[Ltru] RE: "mis" update review request

Peter Constable petercon at microsoft.com
Sat Apr 14 19:35:26 CEST 2007


It doesn't mean "it's not English"; it means, "I'm not telling you." Probably it's a safe assumption to suppose that the content isn't English, but that's an inference, not an explicit statement or a deduction.


Peter

-----Original Message-----
From: Jukka K. Korpela [mailto:jkorpela at cs.tut.fi]
Sent: Saturday, April 14, 2007 9:41 AM
To: ietf-languages at iana.org
Cc: 'LTRU Working Group'
Subject: RE: [Ltru] RE: "mis" update review request

On Sat, 14 Apr 2007, Peter Constable wrote:

> "" means 'I'm giving no information.'

Does that apply to its use in xml:lang="" too? That's different from
omitting xml:lang.

If you have an XML document with xml:lang="en" for the root element, then
any subelement is assumed to be in English by default.
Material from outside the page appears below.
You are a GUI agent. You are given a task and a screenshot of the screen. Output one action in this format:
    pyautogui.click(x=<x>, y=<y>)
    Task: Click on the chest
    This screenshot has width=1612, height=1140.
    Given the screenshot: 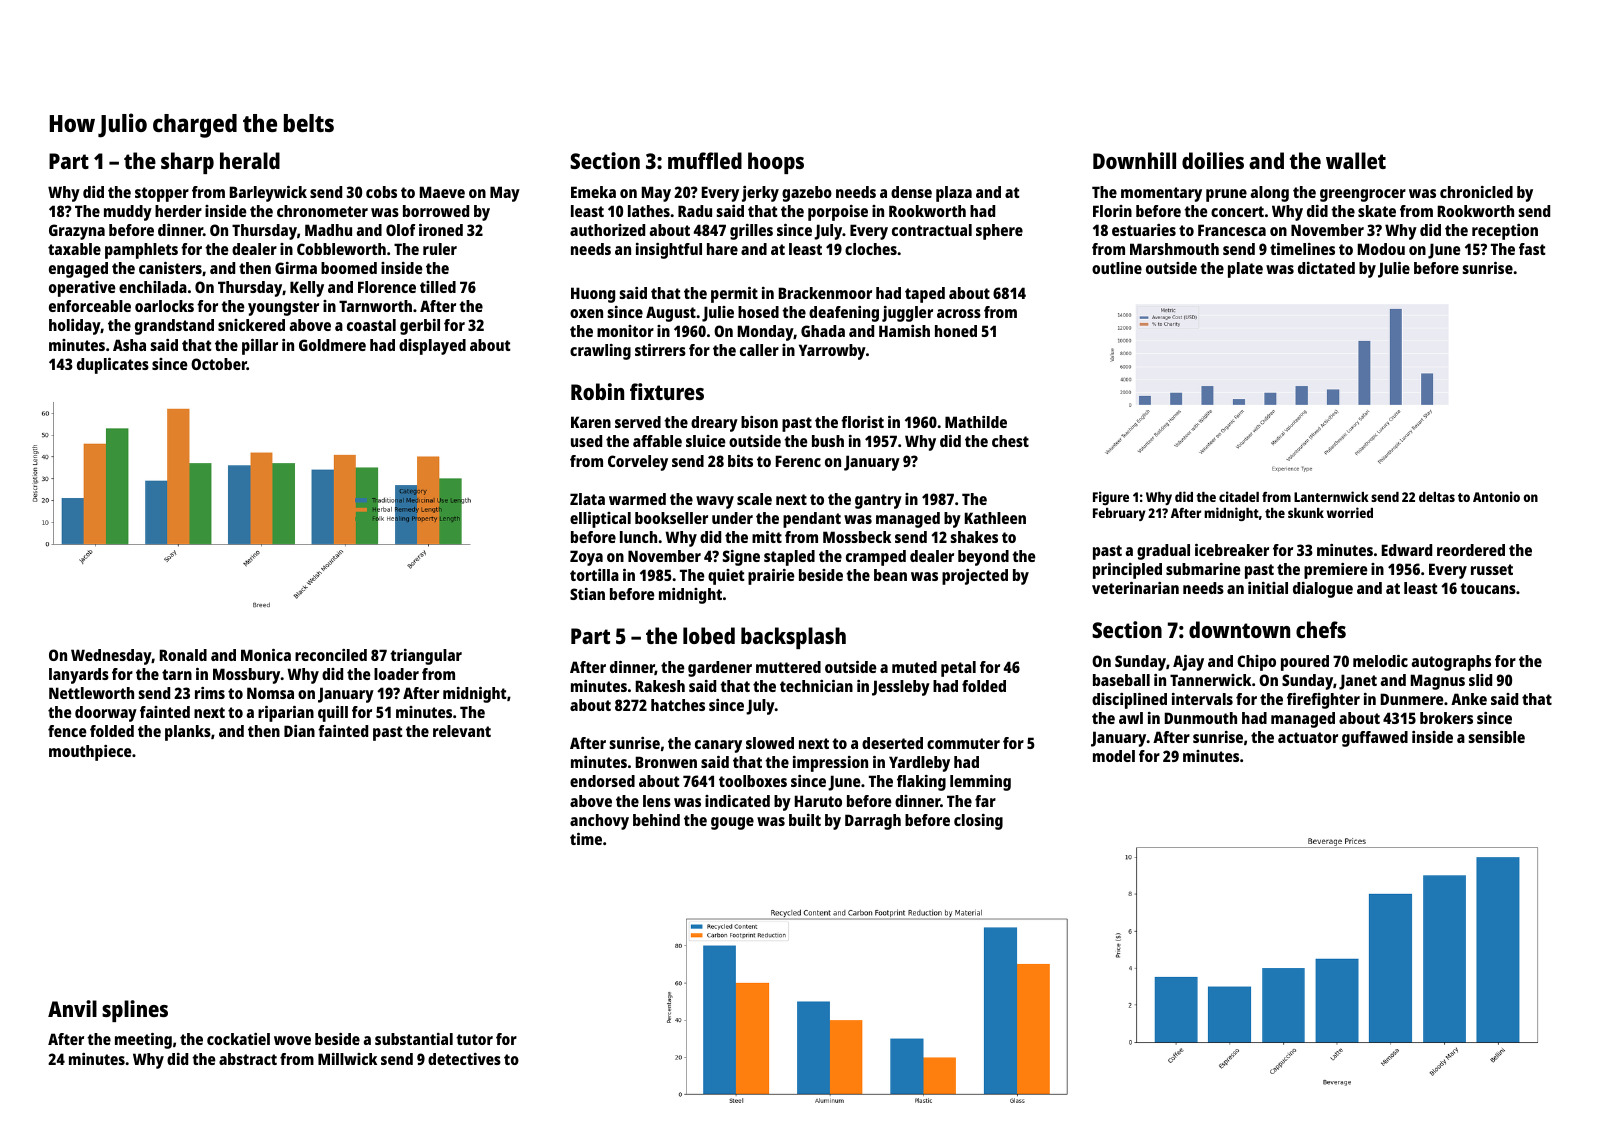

The attribute
xml:lang="" is the recommended way of breaking such inheritance. In
practical terms, it seems to say 'I'm not telling the language of the
content is but I'm saying it's not English'. Or should it be interpreted
as saying 'I'm giving no information except that you should not assume
that the language of the content is the same as declared for its parent'?